Da mesi, la Serbia è scossa da un'ondata di proteste studentesche, iniziate in seguito al crollo della pensilina della stazione ferroviaria di Novi Sad. Questo evento ha portato alla luce problematiche profonde, tra cui procedure di appalto poco trasparenti e legami con società straniere, in particolare cinesi, accusate di pratiche non conformi agli standard di sicurezza. Gli esperti hanno sottolineato che affidare i lavori a società estere senza un controllo adeguato ha inevitabilmente aumentato i rischi strutturali.

Questo disastro ha scatenato la reazione di migliaia di studenti e cittadini in strada a chiedere che il governo si prenda la responsabilità di quanto accaduto e si dimetta. Le manifestazioni si sono gradualmente evolute in un movimento contro la corruzione e l'autoritarismo in senso più ampio, e vanno avanti da inizio novembre.

(Elementi archiviati del dataset)
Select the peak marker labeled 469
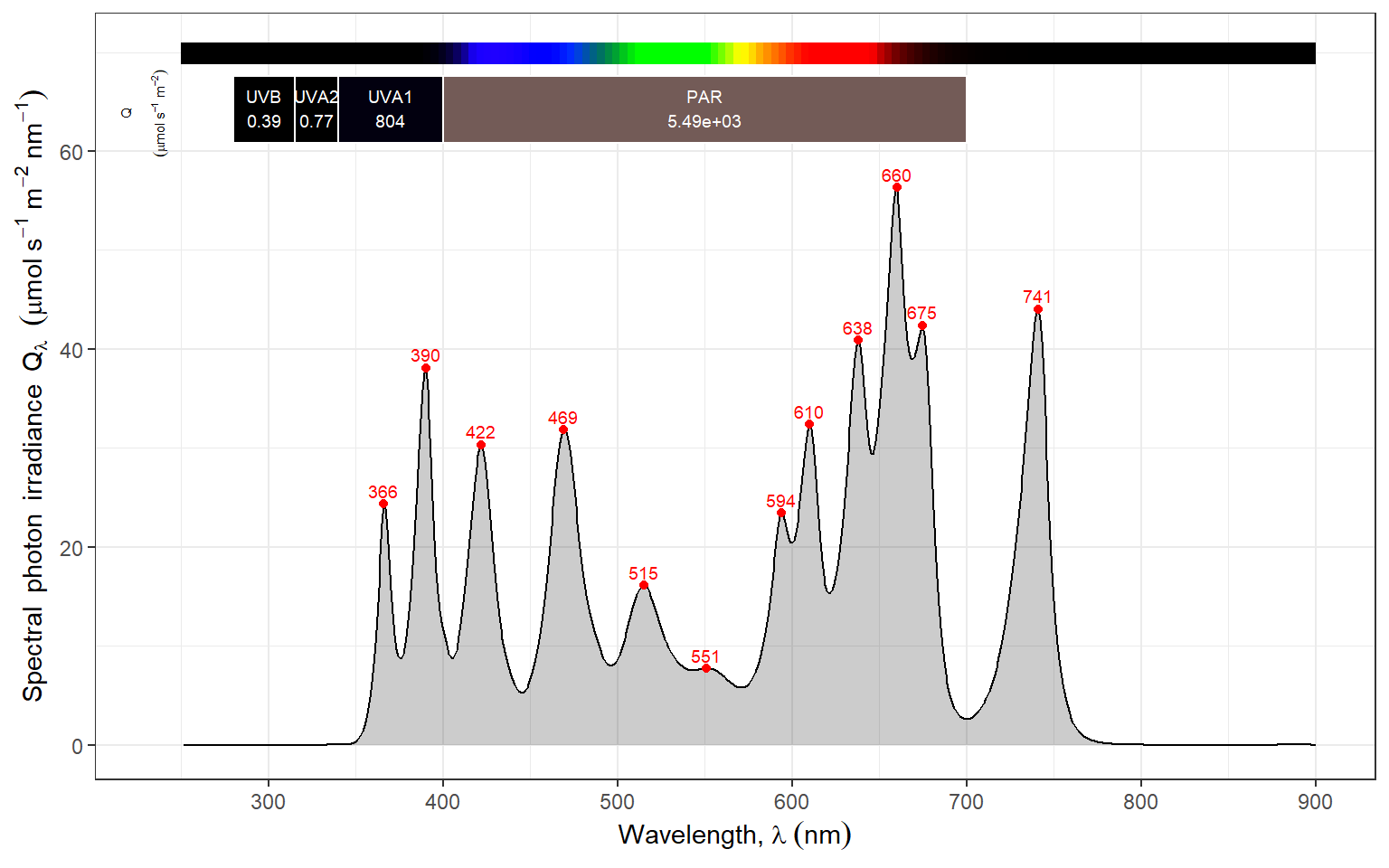pos(562,429)
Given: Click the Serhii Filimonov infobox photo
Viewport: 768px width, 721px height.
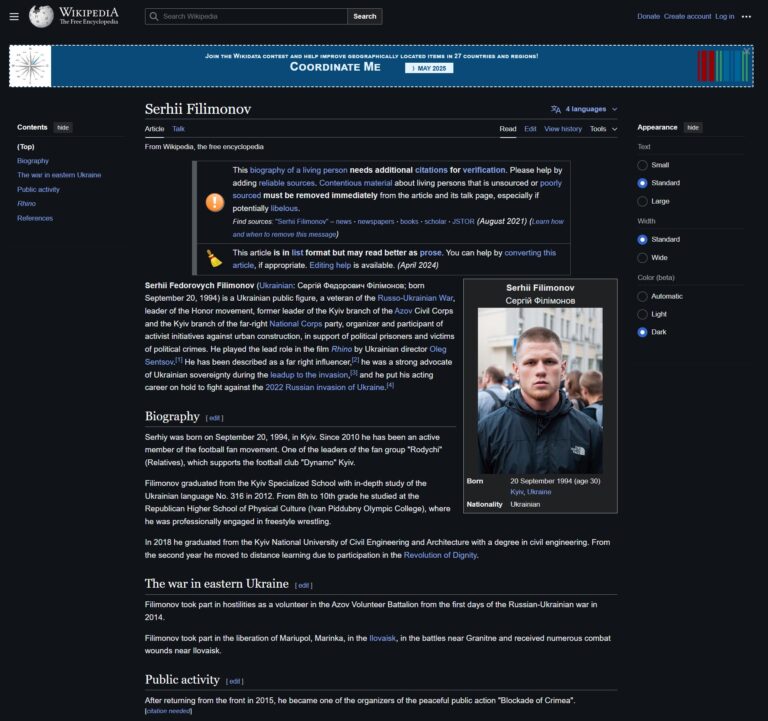Looking at the screenshot, I should click(540, 390).
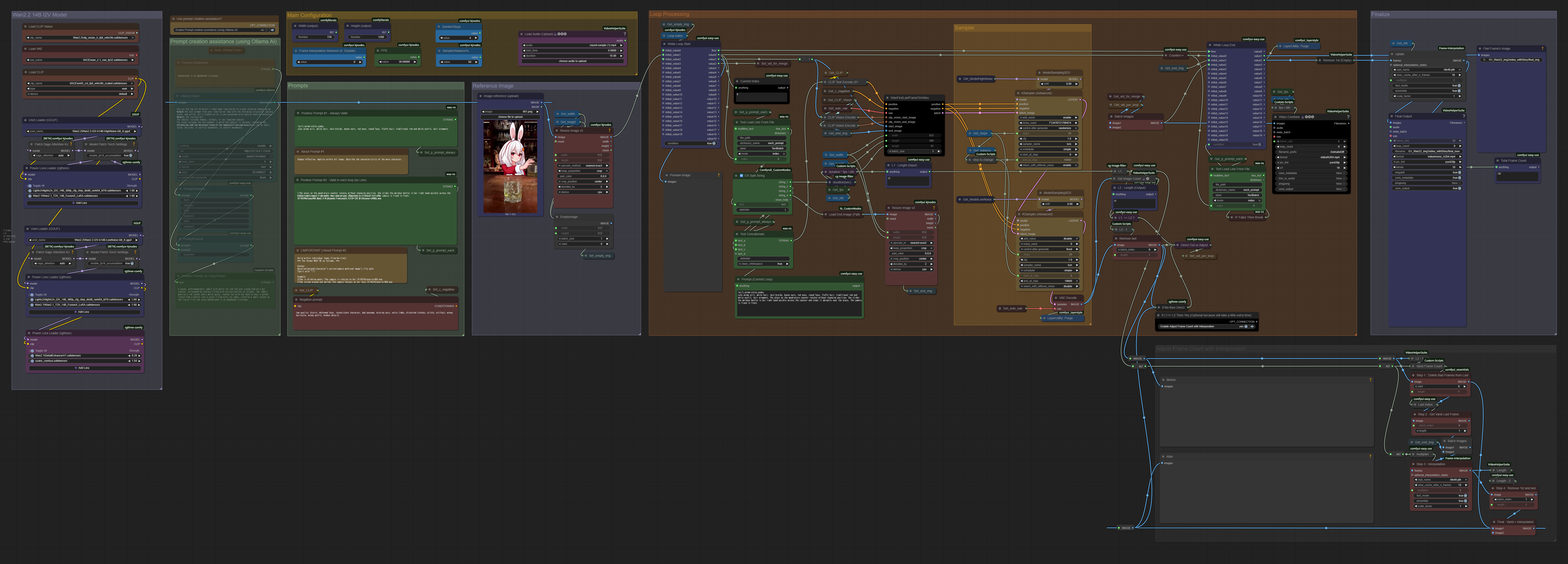Select the Main Configuration group title
The width and height of the screenshot is (1568, 564).
pyautogui.click(x=309, y=15)
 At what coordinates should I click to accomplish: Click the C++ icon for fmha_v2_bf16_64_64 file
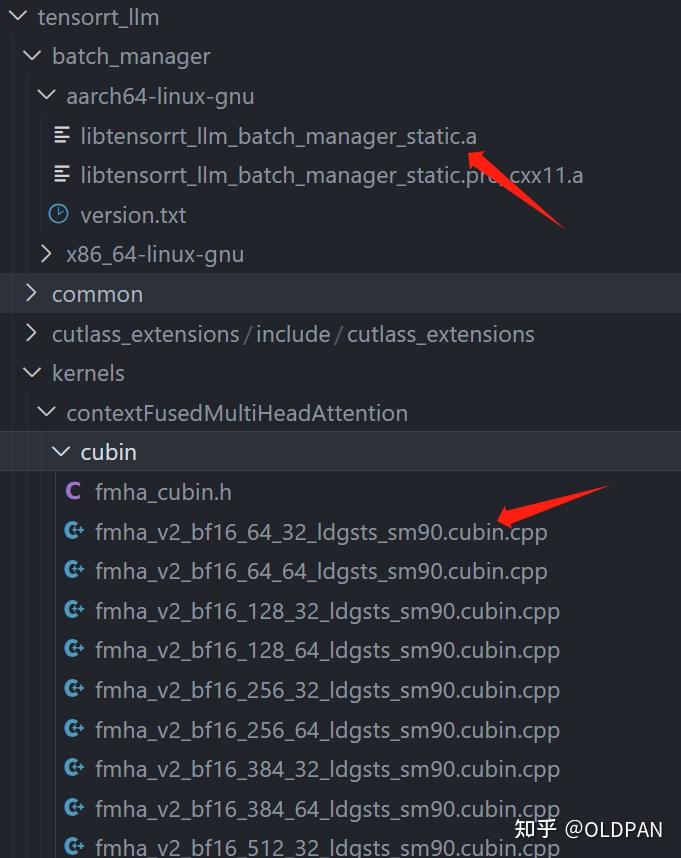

▶ [Istruzioni e requisiti]:
Aggiorna l'estratto sulle proteste in Serbia riscrivendo il passo che parte da "Questo disastro ha" e prosegue fino a "da inizio novembre.", con "centinaia" al posto di "migliaia". Le righe archiviate non servono per svolgere questo esercizio.

▶ [Svolgimento]:
Questo disastro ha scatenato la reazione di centinaia di studenti e cittadini in strada a chiedere che il governo si prenda la responsabilità di quanto accaduto e si dimetta. Le manifestazioni si sono gradualmente evolute in un movimento contro la corruzione e l'autoritarismo in senso più ampio, e vanno avanti da inizio novembre.